== Problem to work on ==
Rewrite the entries below, substituting "Window" for each "Viewport" and leaving everything else unchanged.

(Entries for locating words and elements)
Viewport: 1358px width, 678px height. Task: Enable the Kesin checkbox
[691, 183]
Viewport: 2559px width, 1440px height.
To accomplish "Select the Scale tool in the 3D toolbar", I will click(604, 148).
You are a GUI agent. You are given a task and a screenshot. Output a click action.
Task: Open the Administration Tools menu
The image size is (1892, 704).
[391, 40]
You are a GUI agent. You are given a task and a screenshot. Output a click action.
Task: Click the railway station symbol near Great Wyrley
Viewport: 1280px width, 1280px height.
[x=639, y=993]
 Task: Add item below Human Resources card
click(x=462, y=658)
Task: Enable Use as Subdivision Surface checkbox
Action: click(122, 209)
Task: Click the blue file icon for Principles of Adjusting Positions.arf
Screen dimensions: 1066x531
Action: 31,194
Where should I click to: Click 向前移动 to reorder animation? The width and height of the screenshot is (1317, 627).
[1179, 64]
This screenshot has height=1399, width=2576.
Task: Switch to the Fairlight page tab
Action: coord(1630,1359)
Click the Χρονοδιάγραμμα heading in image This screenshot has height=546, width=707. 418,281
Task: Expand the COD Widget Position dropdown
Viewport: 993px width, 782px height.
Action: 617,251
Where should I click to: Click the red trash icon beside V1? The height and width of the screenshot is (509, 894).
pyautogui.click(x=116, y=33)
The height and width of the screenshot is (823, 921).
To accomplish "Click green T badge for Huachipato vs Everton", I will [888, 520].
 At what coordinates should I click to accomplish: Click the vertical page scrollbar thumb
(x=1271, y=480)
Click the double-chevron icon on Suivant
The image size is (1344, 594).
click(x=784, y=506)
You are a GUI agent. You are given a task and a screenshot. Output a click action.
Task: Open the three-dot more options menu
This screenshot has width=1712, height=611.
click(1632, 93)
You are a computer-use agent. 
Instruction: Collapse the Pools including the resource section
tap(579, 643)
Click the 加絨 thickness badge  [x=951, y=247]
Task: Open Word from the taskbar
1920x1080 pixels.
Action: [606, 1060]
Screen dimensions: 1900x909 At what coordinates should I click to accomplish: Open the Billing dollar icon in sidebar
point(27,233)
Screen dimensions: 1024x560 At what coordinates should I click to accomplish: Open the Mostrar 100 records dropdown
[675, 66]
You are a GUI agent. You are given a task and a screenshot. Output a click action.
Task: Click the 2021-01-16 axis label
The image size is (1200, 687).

== Task result ==
Window: 1358px width, 678px height. Task: Enable the Kesin checkbox
[691, 183]
Window: 2559px width, 1440px height.
To accomplish "Select the Scale tool in the 3D toolbar", I will click(604, 148).
You are a GUI agent. You are given a task and a screenshot. Output a click action.
Task: Open the Administration Tools menu
The image size is (1892, 704).
[391, 40]
You are a GUI agent. You are given a task and a screenshot. Output a click action.
Task: Click the railway station symbol near Great Wyrley
Window: 1280px width, 1280px height.
[x=639, y=993]
 Task: Add item below Human Resources card
click(x=462, y=658)
Task: Enable Use as Subdivision Surface checkbox
Action: click(122, 209)
Task: Click the blue file icon for Principles of Adjusting Positions.arf
Screen dimensions: 1066x531
Action: 31,194
Where should I click to: Click 向前移动 to reorder animation? The width and height of the screenshot is (1317, 627).
[1179, 64]
This screenshot has height=1399, width=2576.
Task: Switch to the Fairlight page tab
Action: coord(1630,1359)
Click the Χρονοδιάγραμμα heading in image This screenshot has height=546, width=707. 418,281
Task: Expand the COD Widget Position dropdown
Window: 993px width, 782px height.
Action: 617,251
Where should I click to: Click the red trash icon beside V1? The height and width of the screenshot is (509, 894).
pyautogui.click(x=116, y=33)
The height and width of the screenshot is (823, 921).
To accomplish "Click green T badge for Huachipato vs Everton", I will [888, 520].
 At what coordinates should I click to accomplish: Click the vertical page scrollbar thumb
(x=1271, y=480)
Click the double-chevron icon on Suivant
The image size is (1344, 594).
click(x=784, y=506)
You are a GUI agent. You are given a task and a screenshot. Output a click action.
Task: Open the three-dot more options menu
This screenshot has width=1712, height=611.
click(1632, 93)
You are a computer-use agent. 
Instruction: Collapse the Pools including the resource section
tap(579, 643)
Click the 加絨 thickness badge  [x=951, y=247]
Task: Open Word from the taskbar
1920x1080 pixels.
Action: [606, 1060]
Screen dimensions: 1900x909 At what coordinates should I click to accomplish: Open the Billing dollar icon in sidebar
point(27,233)
Screen dimensions: 1024x560 At what coordinates should I click to accomplish: Open the Mostrar 100 records dropdown
[675, 66]
You are a GUI agent. You are given a task and a screenshot. Output a click action.
Task: Click the 2021-01-16 axis label
The image size is (1200, 687).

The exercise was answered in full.